RCMP found 3,000 pot plants in a sophisticated underground bunker on a
property linked to a B.C. man charged in Washington state in a
multimillion-dollar cross-border drug-smuggling case.

Police arrested five people on Tuesday after executing a search
warrant at the Northway Road home of Colin Hugh Martin in Malakwa,
east of Sicamous.

On Wednesday, RCMP Cpl. Chris Newel wouldn't give the names of those
facing charges of production of a controlled substance and possession
for the purpose of trafficking, because they have yet to make their
first court appearance.

A Seattle judge issued a warrant for Martin and three associates last
December on charges they conspired to import large amounts of
marijuana and ecstasy into the U.S. and to smuggle cocaine back into
Canada using helicopters.

The U.S. is seeking the extradition of Martin, who it alleges headed
the drug gang and sent helicopters he leased for his company, Gorge
Timber, full of drugs to remote landing sites in Washington and Idaho.
The gang is alleged to have smuggled back into B.C. as much as 300
kilos a week of cocaine.

One of the B.C. pilots caught in the U.S., Sam Brown, hanged himself
in a Spokane jail after being arrested in February 2009. He was flying
a helicopter leased by Martin's company.

Martin did not reply to an e-mail request for an interview
Wednesday.

Neighbours on the quiet rural road said they were terrified when
police arrived Tuesday with several vehicles, an ambulance and a
helicopter to search the property.

Newel said police found the marijuana-growing operation under a
7,000-square-foot workshop on the property. The growing room was
accessible only through a steel door raised with a hydraulic cylinder.

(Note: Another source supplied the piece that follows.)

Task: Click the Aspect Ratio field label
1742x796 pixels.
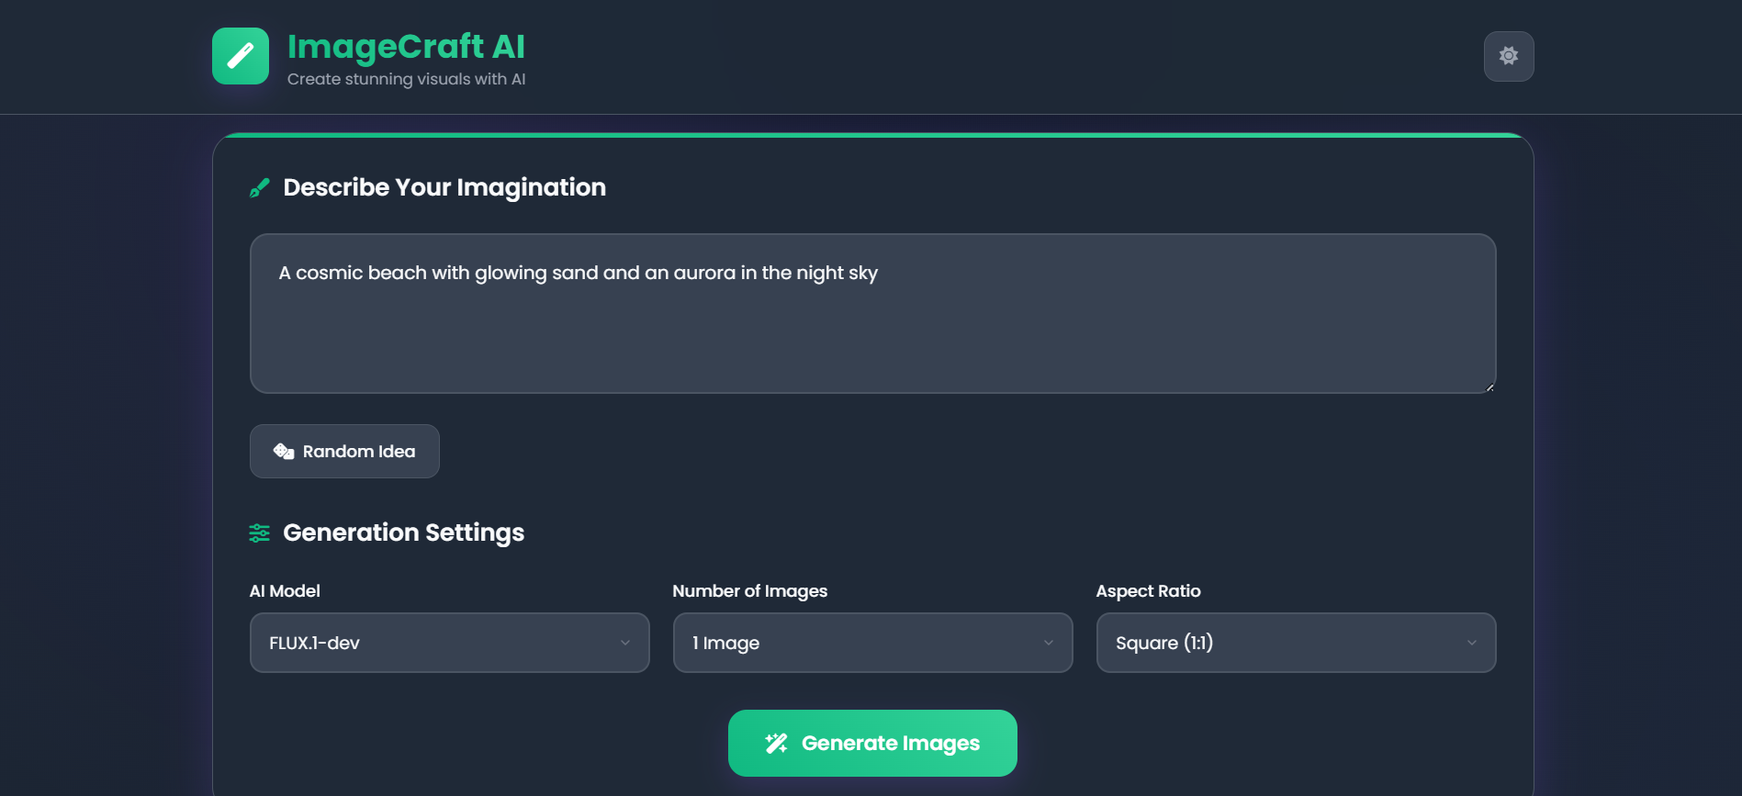Action: point(1148,591)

"This steel door was part of an elaborate electrical system, which was
utilized to camouflage the actual entry. Steel platforms sitting about
six inches off the floor contained eight 'add-a-phase' electrical
motors," Newel said "When a switch was activated, one of the steel
platforms and five of the motors lifted up, revealing the entry.
Add-a-phase motors are used to convert single-phase electricity to
three-phase and are usually only found in industrial
applications."

Newel said the pot plants were grown in soil planting beds on the
floor. There were contained fans, lights and air-conditioning units.

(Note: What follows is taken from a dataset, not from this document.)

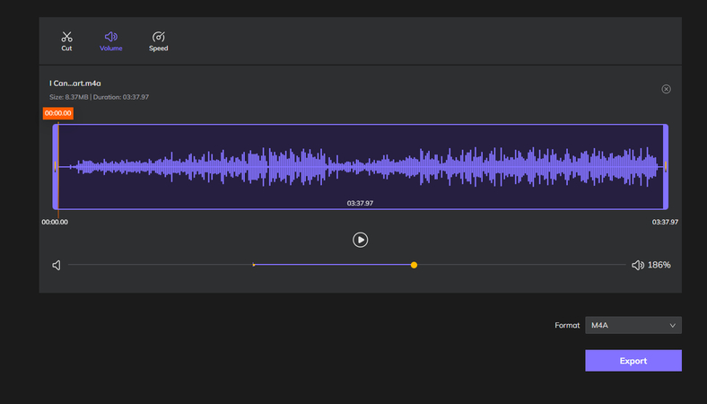707x404 pixels.
Task: Click the loud speaker icon beside 186%
Action: [637, 265]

"There was an underground venting system that allowed warm air and the
odour to exit well away from the shop area, reducing detection," he
said. "I have never seen anything as high-tech or elaborate.
Somebody's put a lot of effort into that."

Newel would not comment on whether police believe the growing
operation was linked to organized crime, but said that generally,
sophisticated large-scale operations are linked to crime groups.

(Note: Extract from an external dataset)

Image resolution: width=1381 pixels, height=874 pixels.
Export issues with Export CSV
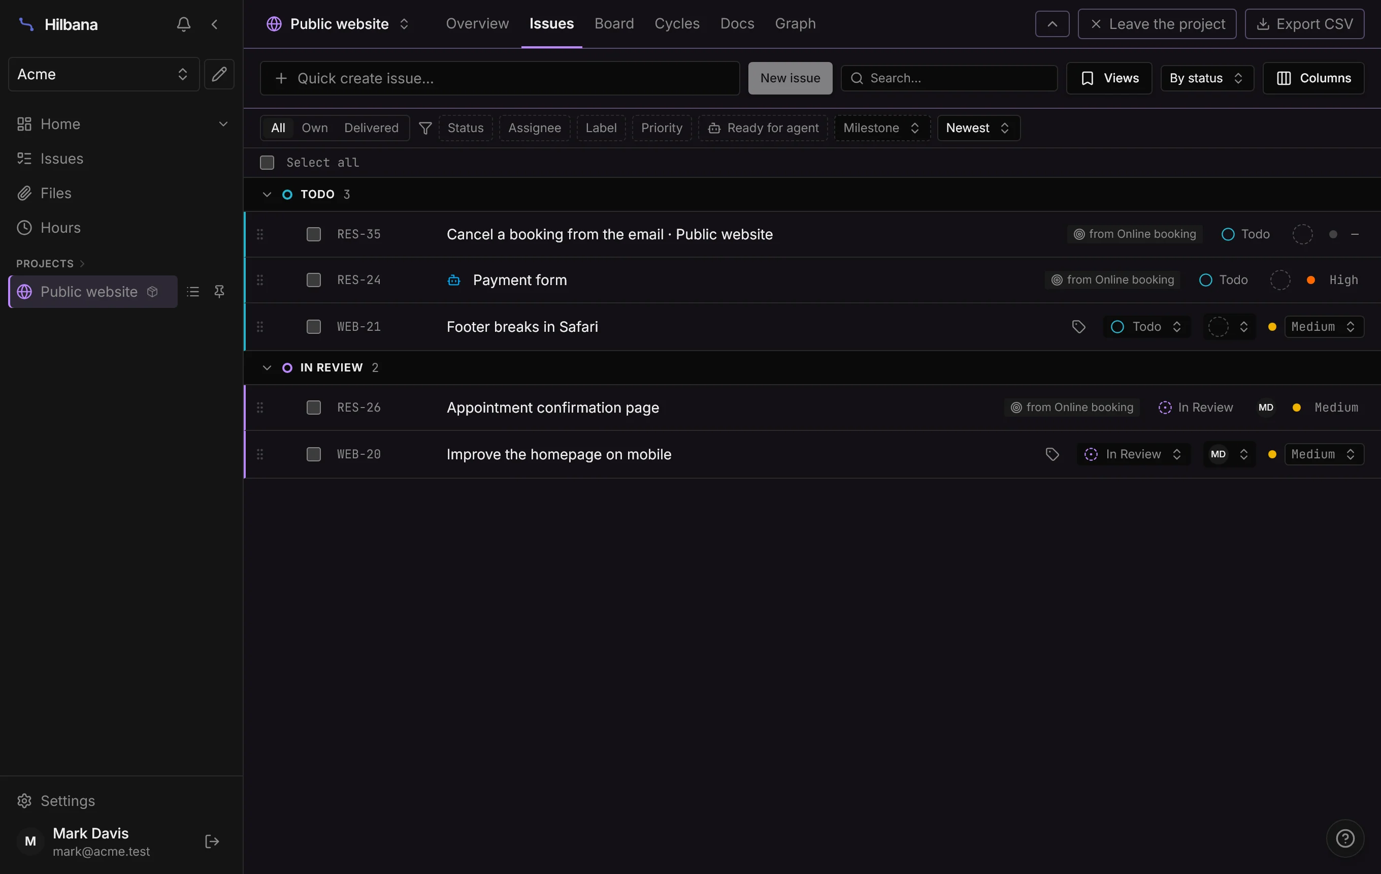pos(1304,24)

He said there were eight children, ranging in age from a year to 15,
on the property when police arrived. The ministry of children and
families looked after them until their parents were released, he said.

The U.S. indictment alleges Martin and his group used BlackBerrys to
communicate about drug shipments and that Martin sent out a panicked
message after Brown was arrested.

The documents also say Martin called the U.S. Drug Enforcement
Administration in Seattle on Feb. 25, 2009, and asked for the return
of his helicopter. He later offered to cooperate with U.S. authorities
and claimed to have the "ability to control 70 per cent of the work
that comes out of B.C. and what comes into B.C."